The primary patient populations seen in CCU include:
- Cardiac diagnoses – acute MI, congestive heart failure, and cardiogenic shock
- Pulmonary diagnoses – ARDS, respiratory failure, aspiration pneumonia, COPD, pulmonary embolus, status asthmaticus
- Renal diagnoses – renal failure both acute and chronic (hemodialysis and CAPD available with support from Dialysis staff)
- Surgical diagnoses – peripheral vascular procedures, thoracic procedures, or complex general surgery procedures
- Neuro diagnoses – severe head injury, spinal cord injury, CVA post thrombolytic therapy, craniotomy, and subarachnoid hemorrhage
- Other – multiple trauma, sepsis, shock, multi-system failure, DKA, overdose, GI bleed
Our shifts and patient nurse ratios are:
- 12-hour shifts are available with charge nurse coverage each shift
- The patient/nurse ratio is typically 2:1 and dependent on patient acuity and professional skill mix
Mercy CCU staff will have the opportunity to increase individual skills in many ways, including:
- IABP (intra-aortic balloon pump)
- IV drip medications (vasopressors, inotropic agents, thrombolytics, platelet inhibitors, and antiarrhythmics)

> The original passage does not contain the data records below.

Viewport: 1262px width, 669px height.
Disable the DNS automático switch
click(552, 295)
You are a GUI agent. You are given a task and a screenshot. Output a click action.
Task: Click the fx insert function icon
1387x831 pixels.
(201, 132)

- ICP (intracranial pressure monitoring)
- Transvenous pacing
- Ventilators
- I-Stat (point of care testing)
- Arterial lines
- Swan Ganz Catheters
- NPPV (non-invasive positive pressure ventilation)
Specialized training, orientation, and competency verification:
- Extensive and personalized orientation program with CCU preceptors
- Basic EKG Class
- Critical Care Classes (four hours per week for 11 weeks)
- ACLS certification
- IABP class training
- Ongoing unit based educational opportunities, competency verification, and inservices
- Periodic performance appraisal and peer evaluations
- Ongoing quality improvement monitoring
Mercy Job Openings
To view a current list of job openings at Mercy Medical Center, visit Mercy's Employment Center
MET Team (Medical Emergency Team)
The MET Team is one of the innovative ideas the Critical Care Unit put into action to support the floor nurse in assessing a potential or emergent change in patient status.
The goal is to provide early intervention if and when it is needed to improve patient care delivery and outcomes. There has also been an improvement in interdepartmental communication as a result of the MET Team development.